# [Selected excerpt]
┌──

[Sugar-devel] python hulahop article

Luke Kenneth Casson Leighton lkcl at lkcl.net
Mon Jul 27 16:37:50 EDT 2009


On 7/27/09, Tomeu Vizoso <tomeu at sugarlabs.org> wrote:
>  Though the gtk architecture is not too much service oriented, I think
>  it has some cases where the toolkit can be expanded by implementing
>  interfaces. Would be interested to see to which extend it matches the
>  XPCOM functionality.

 yes.  i did wonder whether this was the case.  i've been meaning to
investigate.

>  Also would be interesting to see if the new gtk mozembed widget and
>  gtkwebkit provide DOM APIs similar to what xulrunner provides through
>  XPCOM.

 ah.  right. take a deep breath.  let's start with the overview: i'm
the de-facto maintainer of the gtkwebkit DOM gobject bindings patch,
and on top of the webkit-gobject bindings, i created a patch to
pywebkitgtk which auto-generates the python bindings.

└──

# [Recorded information]

┌──

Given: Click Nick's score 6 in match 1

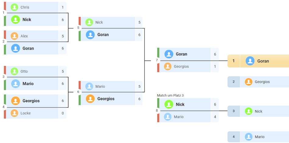Looking at the screenshot, I should (x=63, y=20).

└──

# [Work instructions]
a - Answer these questions about the hulahop post, one answer per line:
(i) On what date was the post sent?
(ii) Whose message does the post quote?
(iii) What did the sender create on top of the webkit-gobject bindings?
b - Please quote the stretch of the hulahop post from "[Sugar-devel] python hulahop" through "investigate.".

# [Outputs in order]
a -
(i) Monday, July 27, 2009
(ii) Tomeu Vizoso's
(iii) A patch to pywebkitgtk that auto-generates the python bindings

b -
[Sugar-devel] python hulahop article

Luke Kenneth Casson Leighton lkcl at lkcl.net
Mon Jul 27 16:37:50 EDT 2009


On 7/27/09, Tomeu Vizoso <tomeu at sugarlabs.org> wrote:
>  Though the gtk architecture is not too much service oriented, I think
>  it has some cases where the toolkit can be expanded by implementing
>  interfaces. Would be interested to see to which extend it matches the
>  XPCOM functionality.

 yes.  i did wonder whether this was the case.  i've been meaning to
investigate.